* [WHAT IS REQUIRED]: Rewrite the lines below as a numbered list, skipping any blank lines and leaving out the pictures.

* [RECORDS SHOWN]:
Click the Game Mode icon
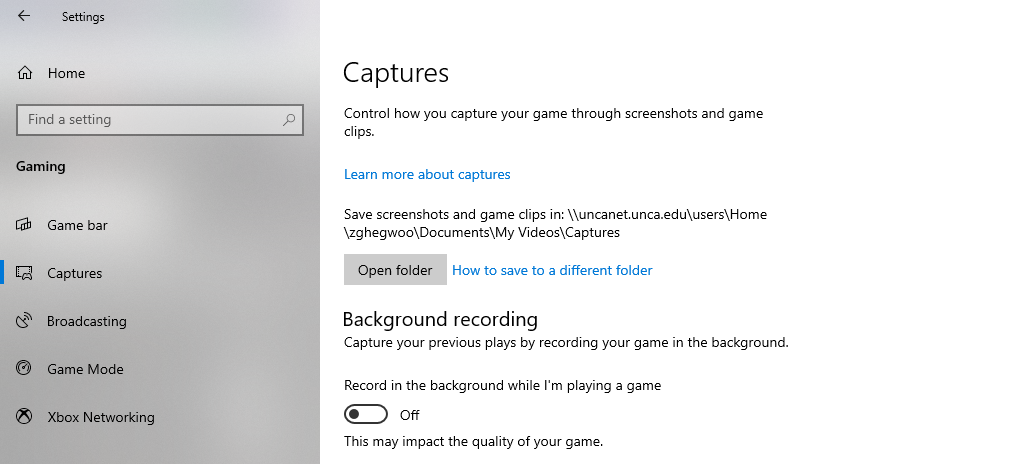 [x=25, y=369]
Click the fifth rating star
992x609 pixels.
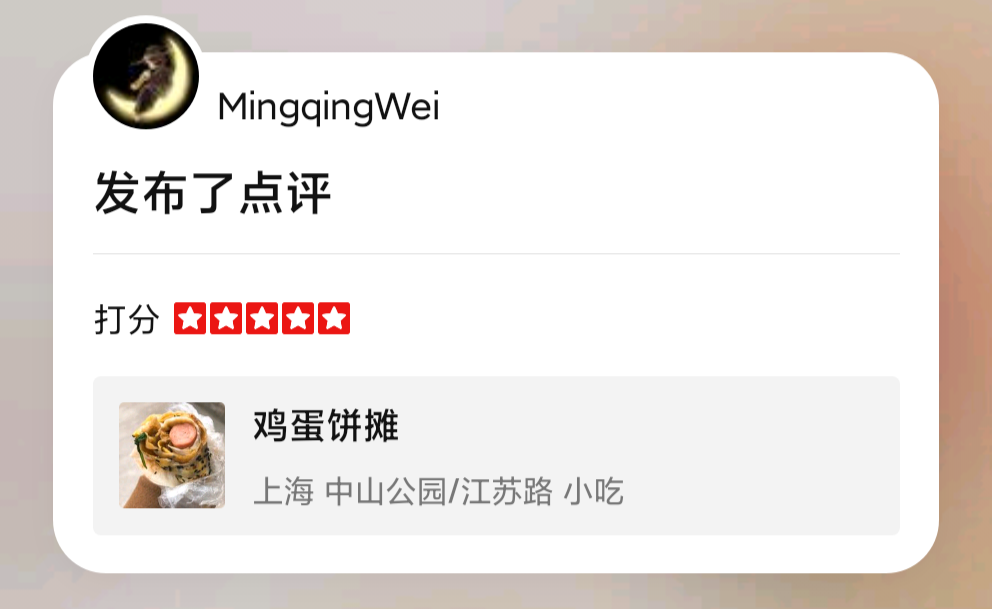tap(334, 318)
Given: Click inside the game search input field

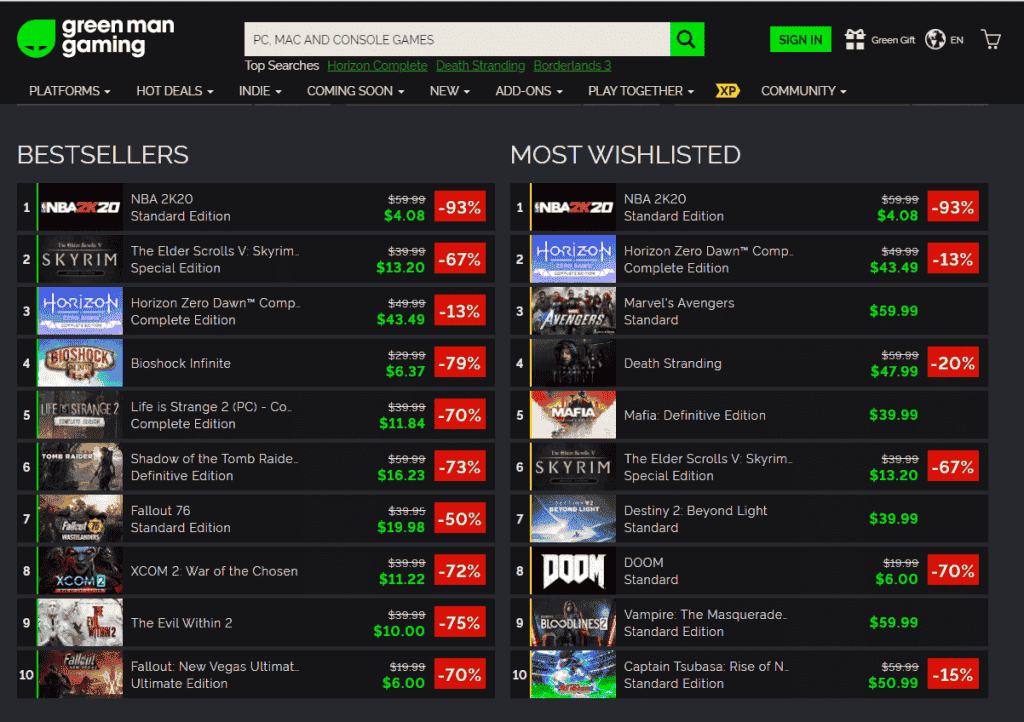Looking at the screenshot, I should (450, 38).
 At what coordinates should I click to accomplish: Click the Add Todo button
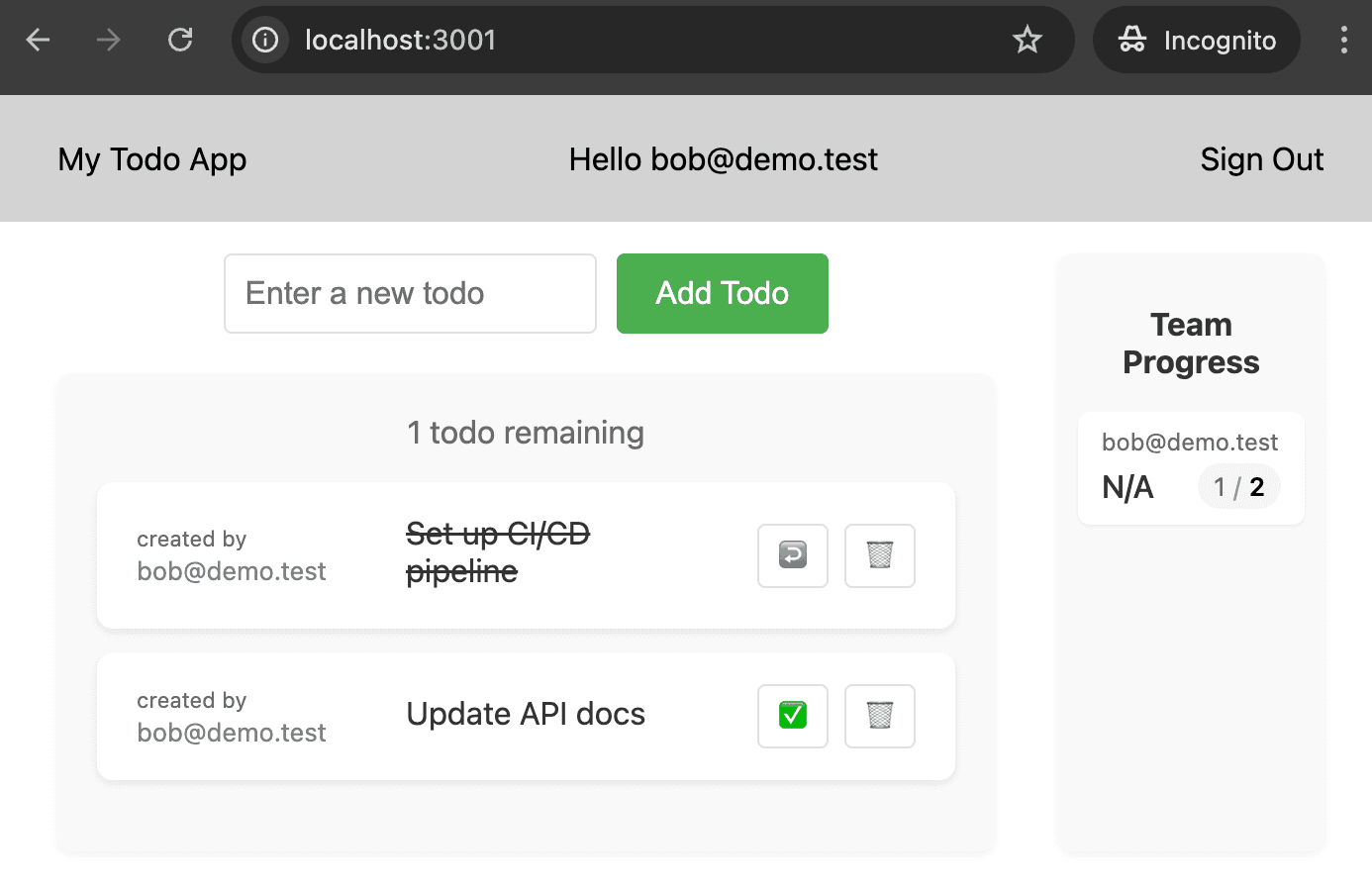(722, 293)
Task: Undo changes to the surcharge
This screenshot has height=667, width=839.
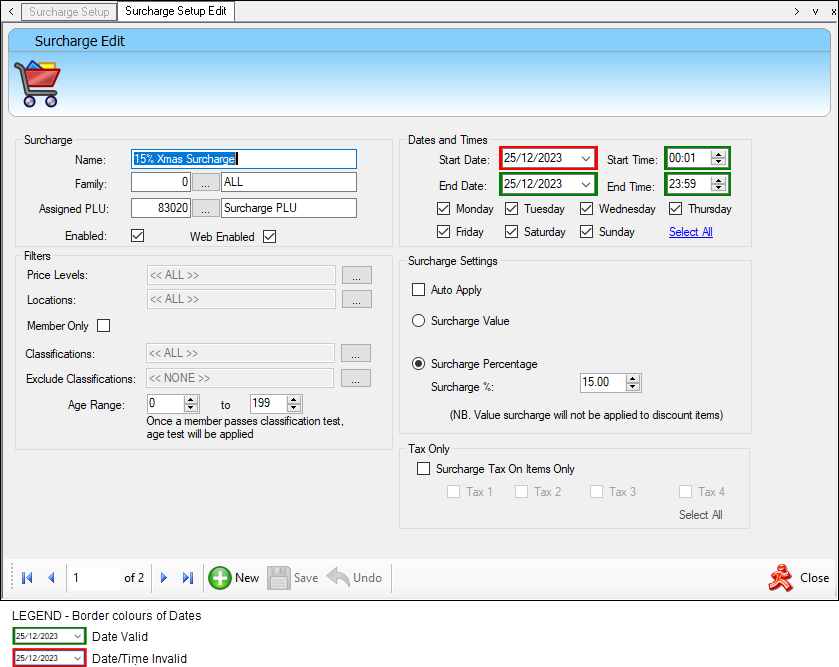Action: pos(355,578)
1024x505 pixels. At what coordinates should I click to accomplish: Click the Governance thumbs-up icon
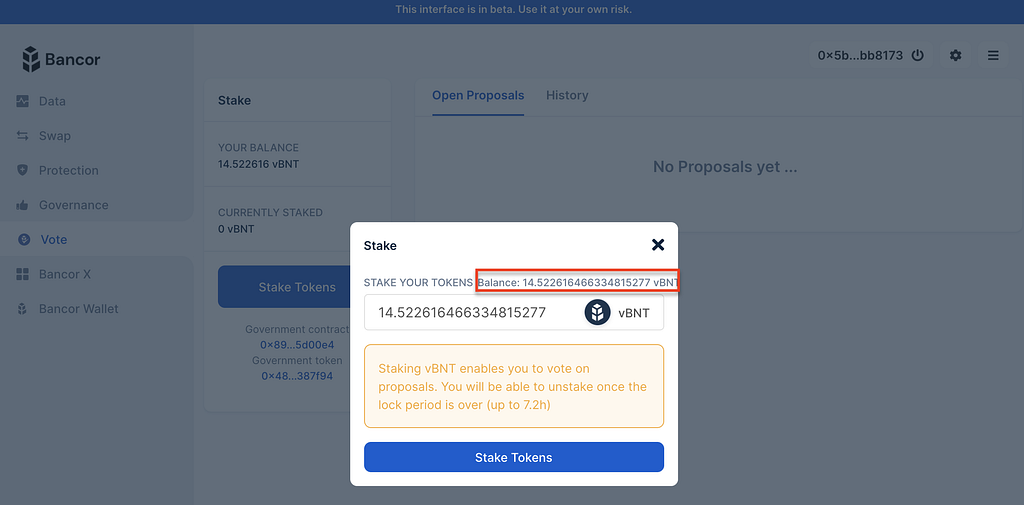click(x=23, y=205)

* [EXERCISE SOLUTION]:
1. Click the Game Mode icon
2.  [x=25, y=369]
3. Click the fifth rating star
4. 992x609 pixels.
5. tap(334, 318)
6. Given: Click inside the game search input field
7. Looking at the screenshot, I should (450, 38).
8.  At what coordinates should I click to accomplish: Click the Add Todo button
9. (722, 293)
10. Task: Undo changes to the surcharge
11. This screenshot has height=667, width=839.
12. Action: pos(355,578)
13. 1024x505 pixels. At what coordinates should I click to accomplish: Click the Governance thumbs-up icon
14. click(x=23, y=205)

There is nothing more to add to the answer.